To further verify the dynamic generation of ¹O₂ and ^•OH in the soil system, chemical probe tests were performed [20,21,25]. FFA was used as a probe for ¹O₂, and its removal was used to indirectly quantify ¹O₂ generation. BA was used as a probe for ^•OH. BA reacts with ^•OH to form p-hydroxybenzoic acid (p-HBA), and the generation of ·OH was evaluated by measuring the accumulation of p-HBA using HPLC. Probe experiments were conducted in blank soil systems without SMX to avoid interference from ROS consumption by the target pollutant.

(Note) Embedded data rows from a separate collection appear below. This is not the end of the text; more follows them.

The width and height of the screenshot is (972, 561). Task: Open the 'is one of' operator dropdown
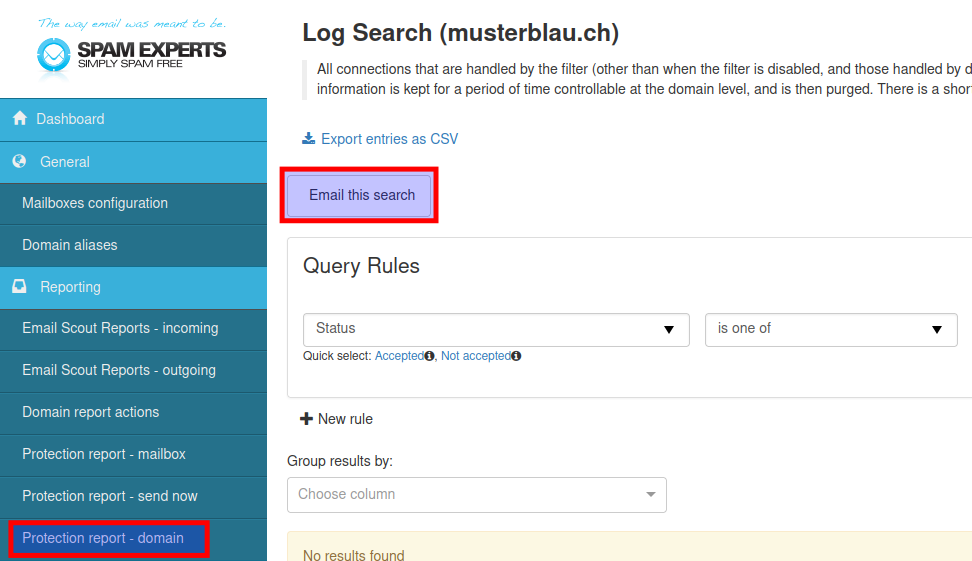tap(831, 329)
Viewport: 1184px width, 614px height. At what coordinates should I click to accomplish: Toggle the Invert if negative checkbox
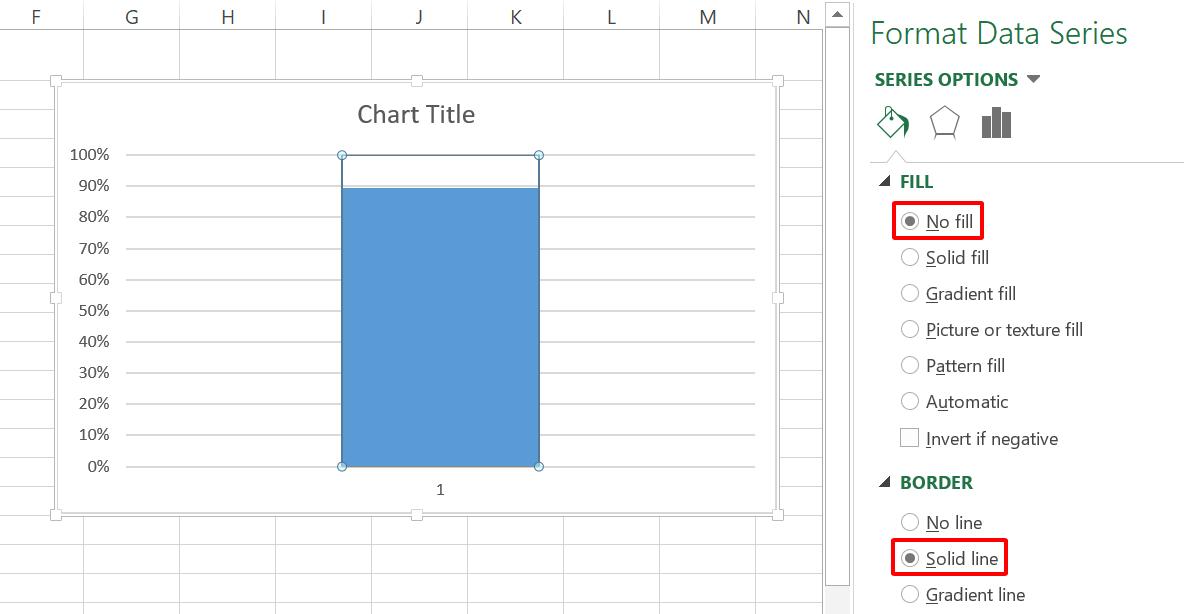(909, 437)
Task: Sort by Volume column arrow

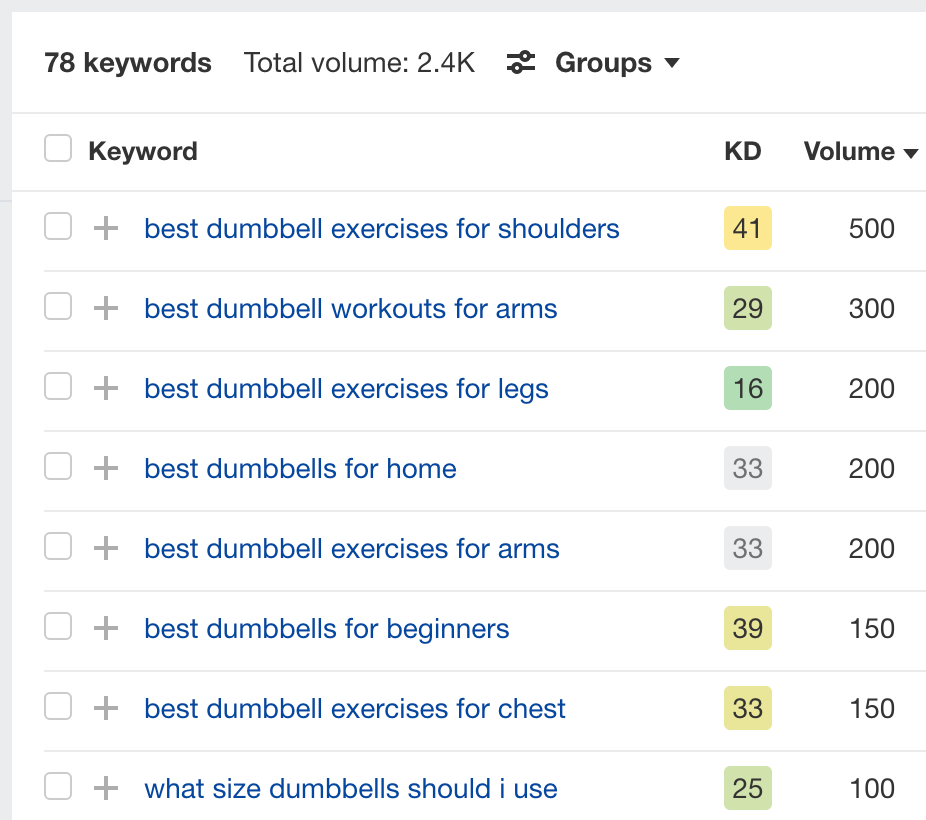Action: (911, 153)
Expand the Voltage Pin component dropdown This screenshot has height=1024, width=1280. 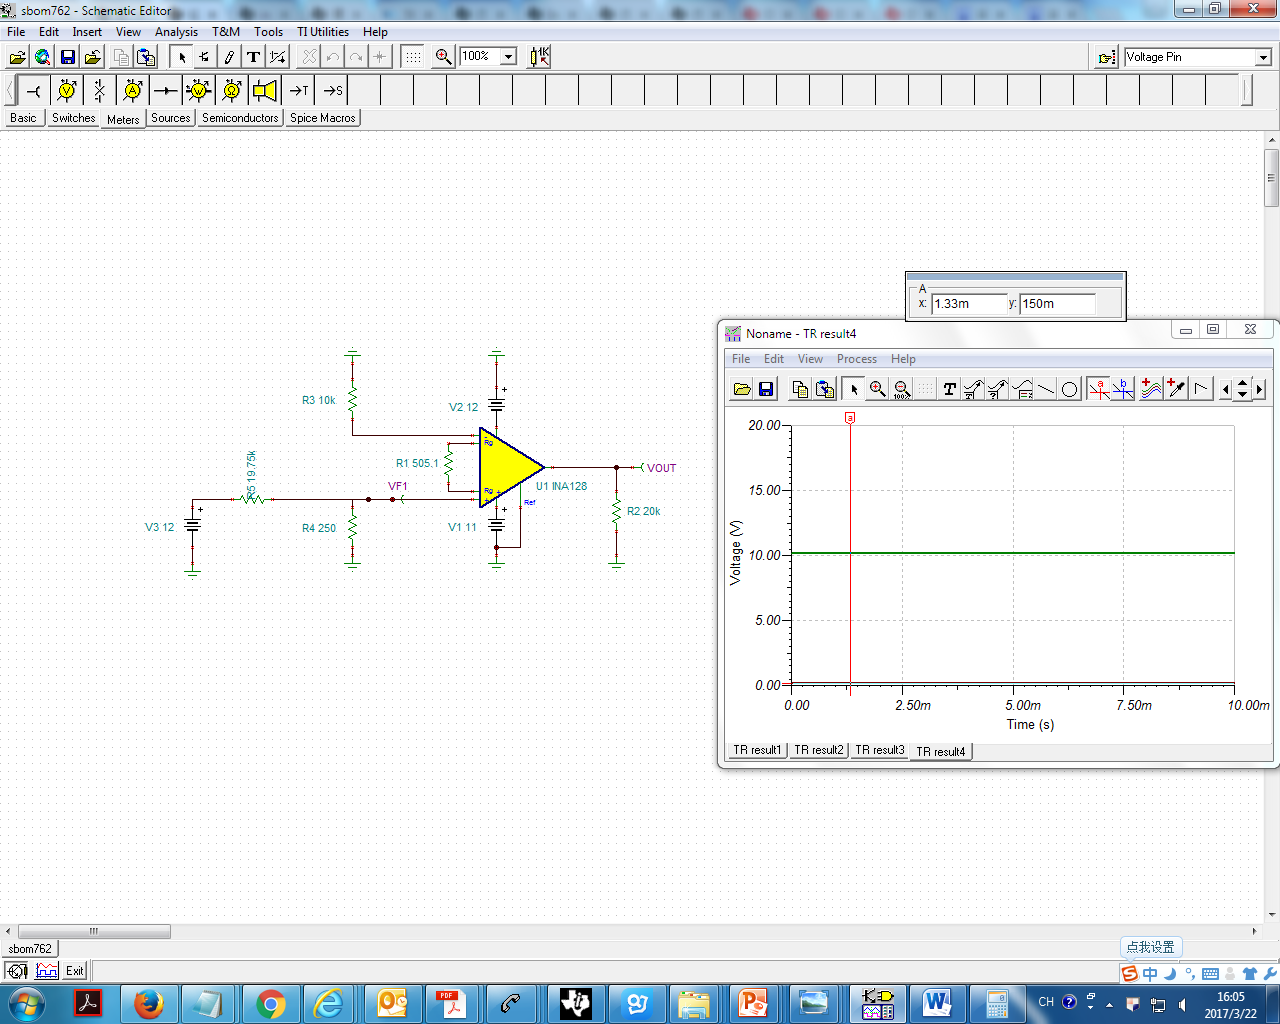(x=1263, y=58)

2.6. Material Characterization

The morphology of the materials was observed by scanning electron microscopy (SEM, Sigma 500, Carl Zeiss, Jena, Germany) and transmission electron microscopy (TEM, JEM-2100, JEOL, Tokyo, Japan). Their crystal structures were characterized by X-ray diffraction (XRD, D8 Advance, Bruker, Karlsruhe, Germany). Surface elemental composition and chemical valence states were analyzed by X-ray photoelectron spectroscopy (XPS, ESCALAB QXi, Thermo Fisher Scientific, Waltham, MA, USA).

3. Results and Discussion

3.1. Morphological and Structural Characterization of the Catalyst

To clarify the morphology, phase composition, and surface chemical states of BC@S-nZVI, the material was characterized by SEM, TEM, XRD, and XPS.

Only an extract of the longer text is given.